(Collected data)
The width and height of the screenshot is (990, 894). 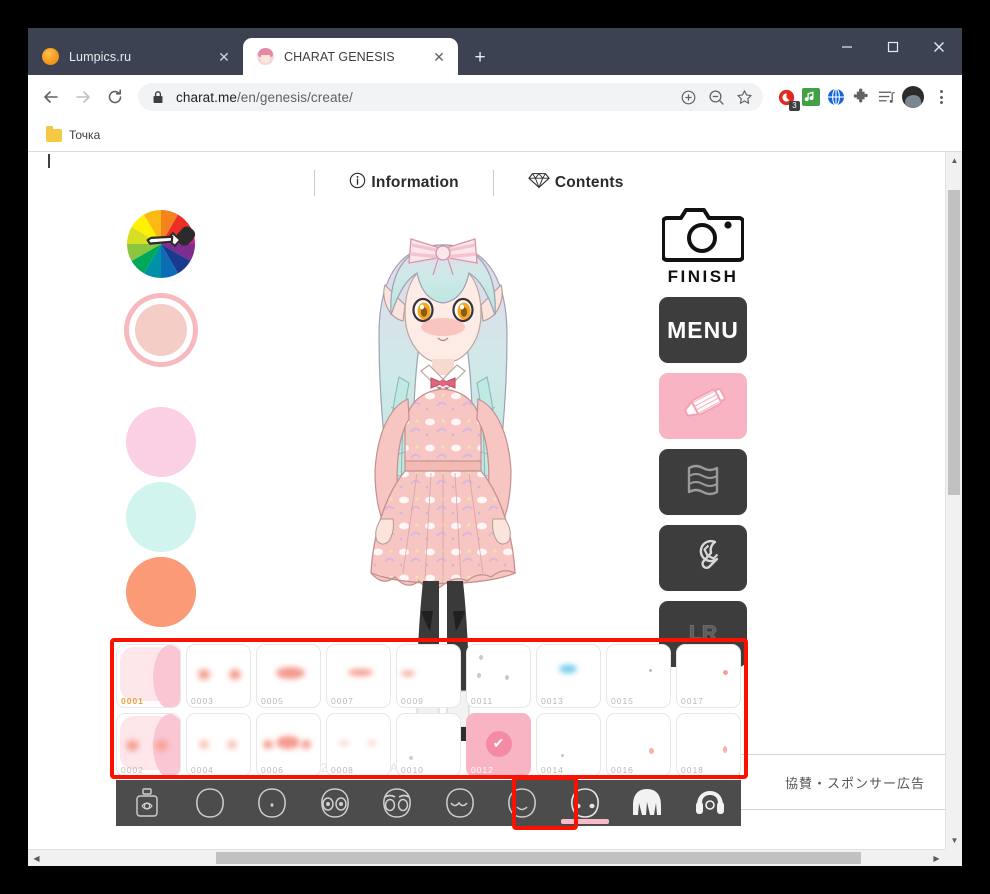 What do you see at coordinates (161, 244) in the screenshot?
I see `color-wheel-eyedropper-icon` at bounding box center [161, 244].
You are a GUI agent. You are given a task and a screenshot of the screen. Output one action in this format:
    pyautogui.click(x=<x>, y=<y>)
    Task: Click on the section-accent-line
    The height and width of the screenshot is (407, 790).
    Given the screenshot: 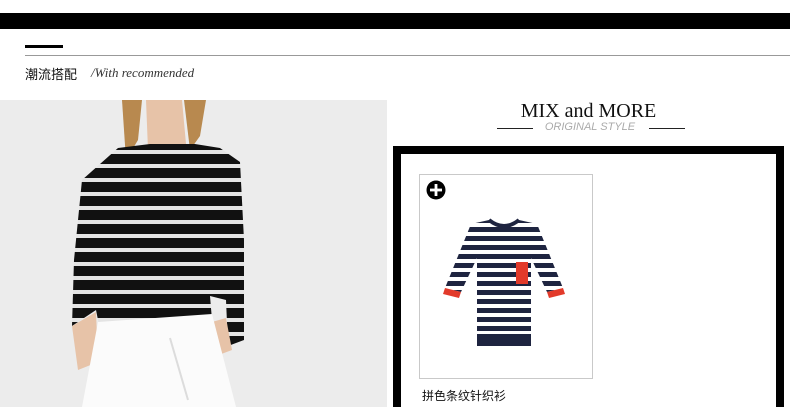 What is the action you would take?
    pyautogui.click(x=44, y=46)
    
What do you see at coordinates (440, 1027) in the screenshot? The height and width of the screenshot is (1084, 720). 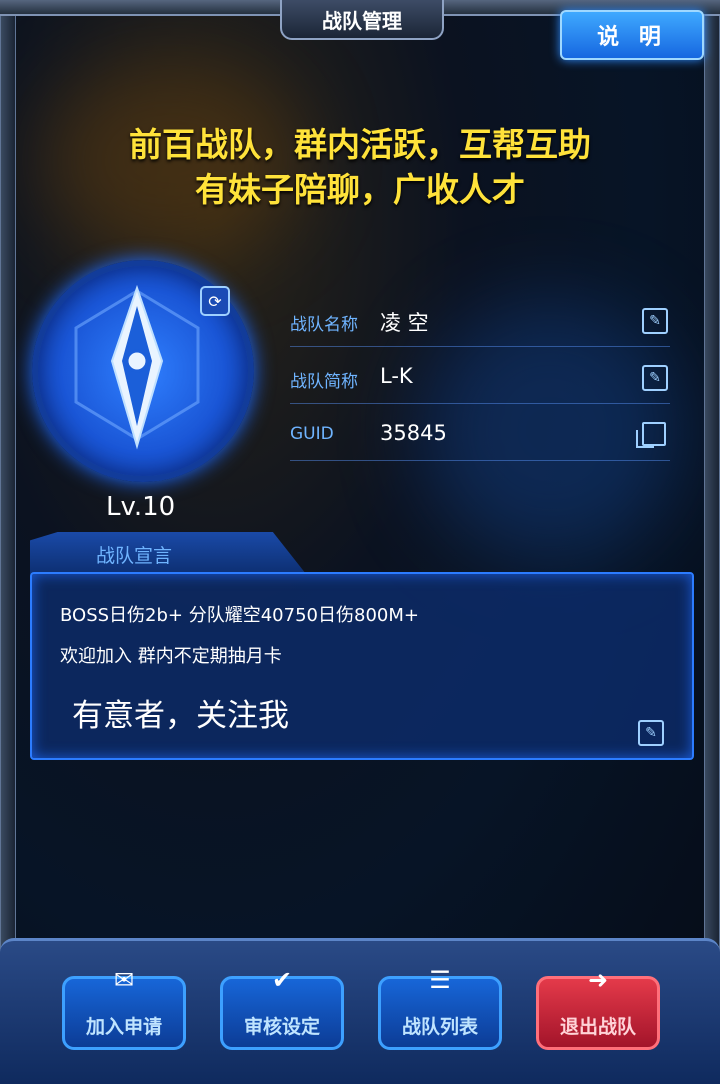 I see `team-list-label: 战队列表` at bounding box center [440, 1027].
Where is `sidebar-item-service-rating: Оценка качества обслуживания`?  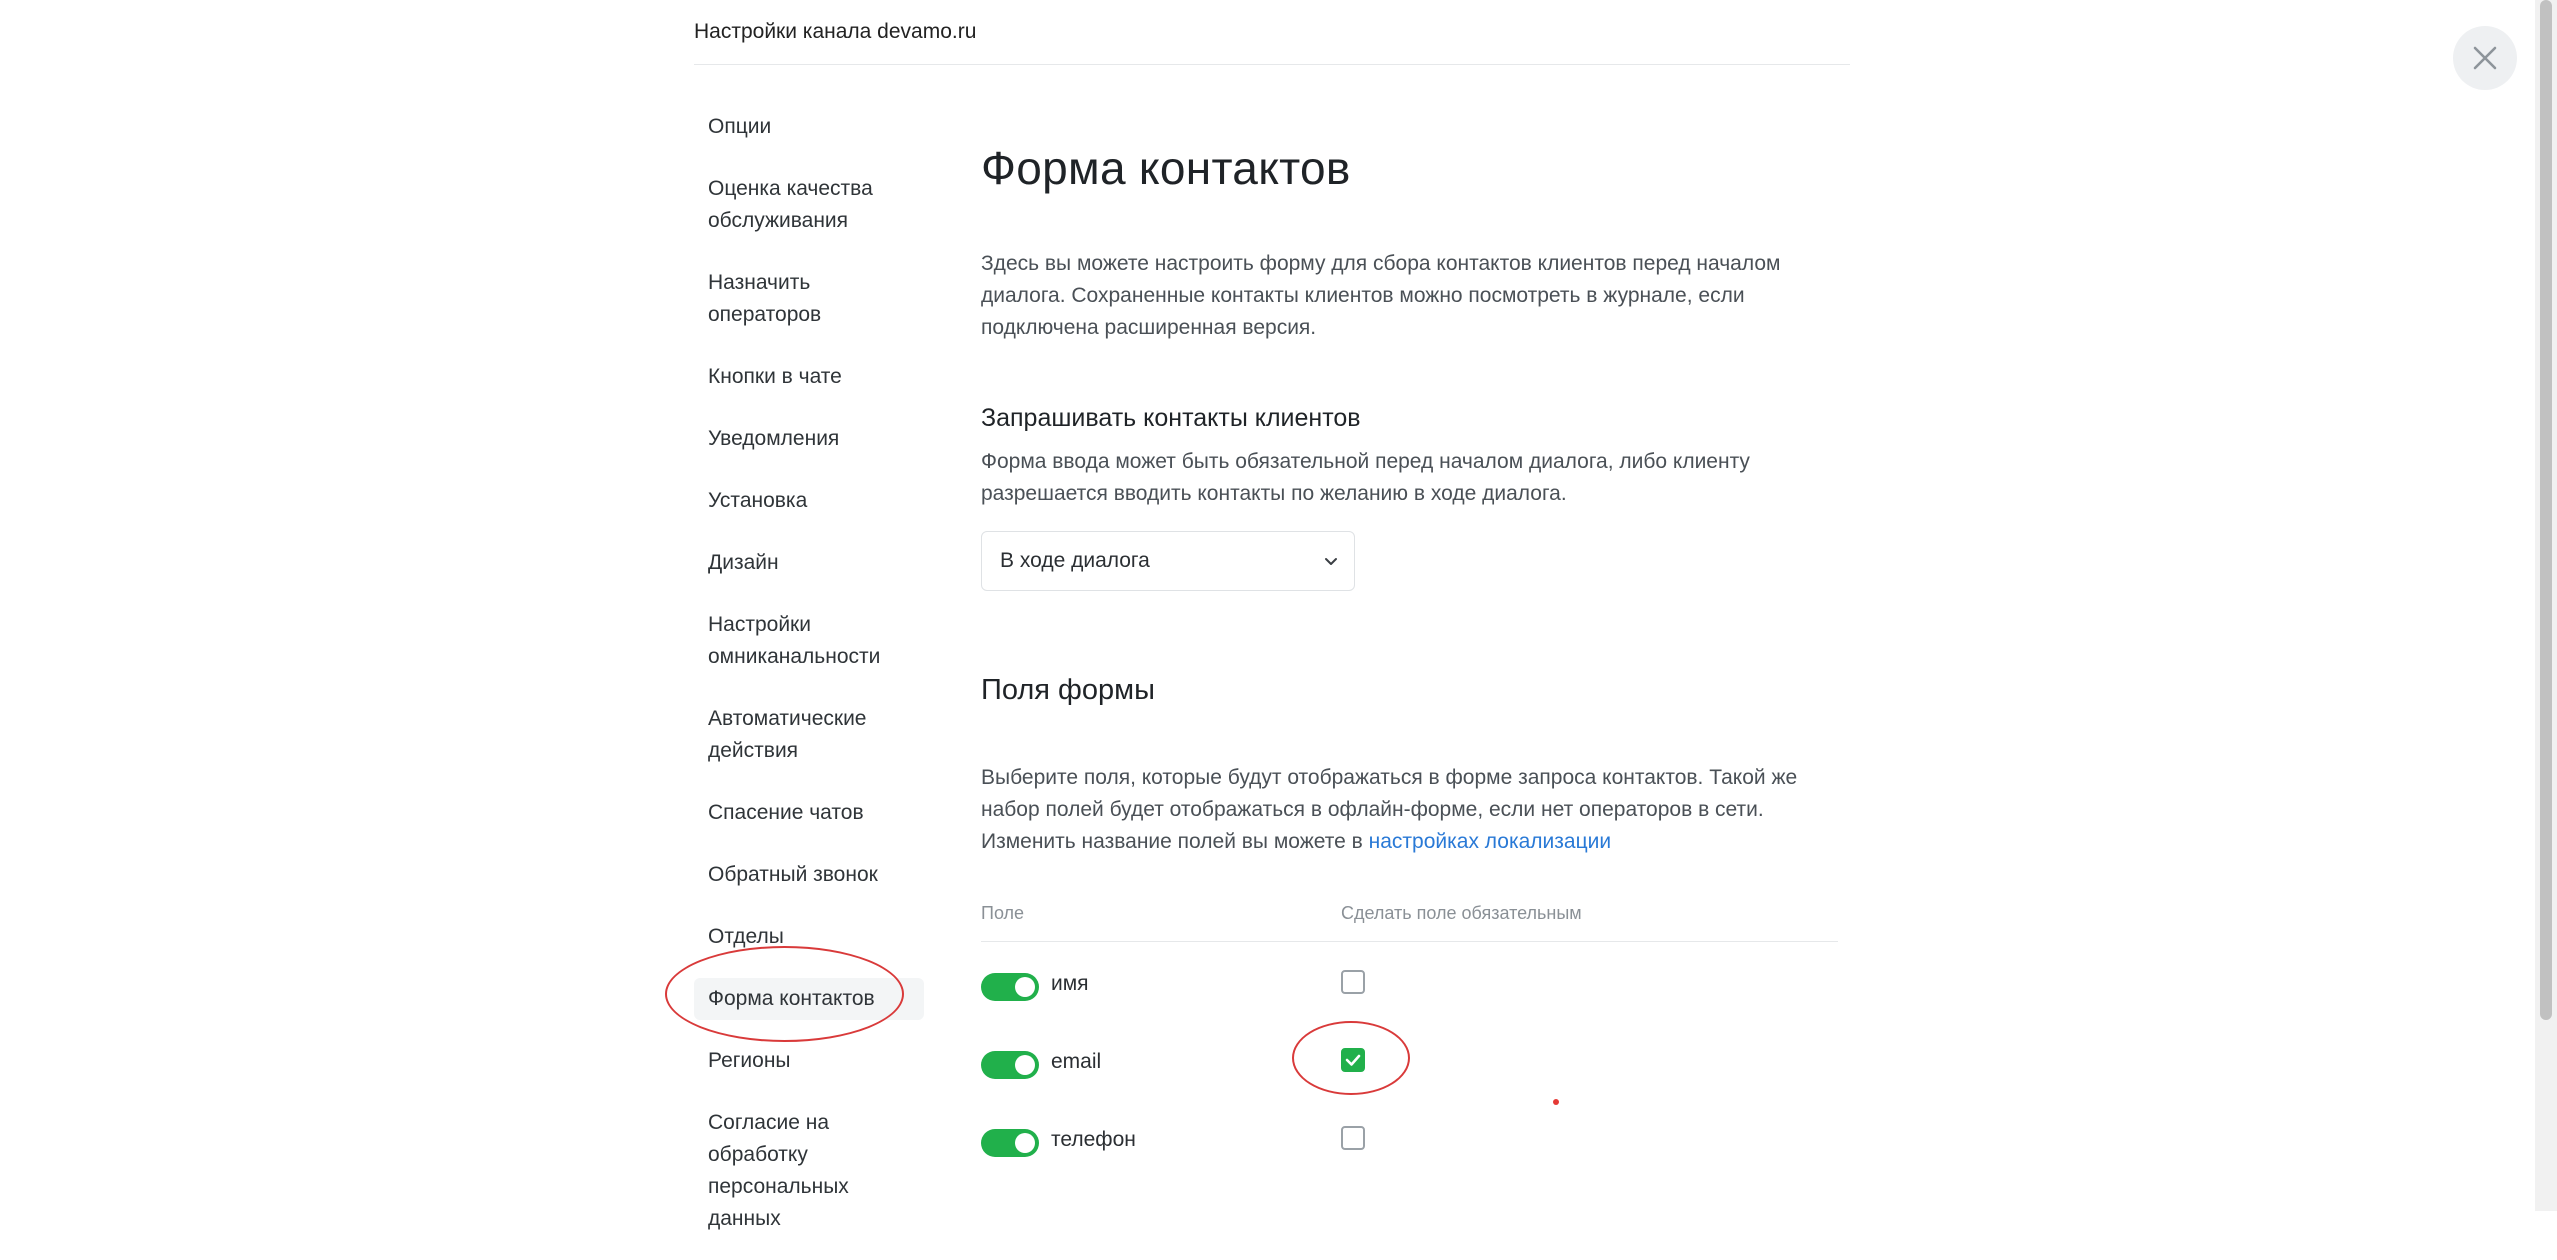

• _What is being asked_:
Edit the records from the line with "You are a GUI" up to and including the line with "The height and width of the screenshot is (407, 790)." so that "agent" becomes "assistant", and give back only those lines with nothing else changed.

• _Worked solution_:
You are a GUI assistant. You are given a task and a screenshot of the screen. Output one action in this format:
    pyautogui.click(x=<x>, y=<y>)
    Task: Click on the section-accent-line
    The height and width of the screenshot is (407, 790).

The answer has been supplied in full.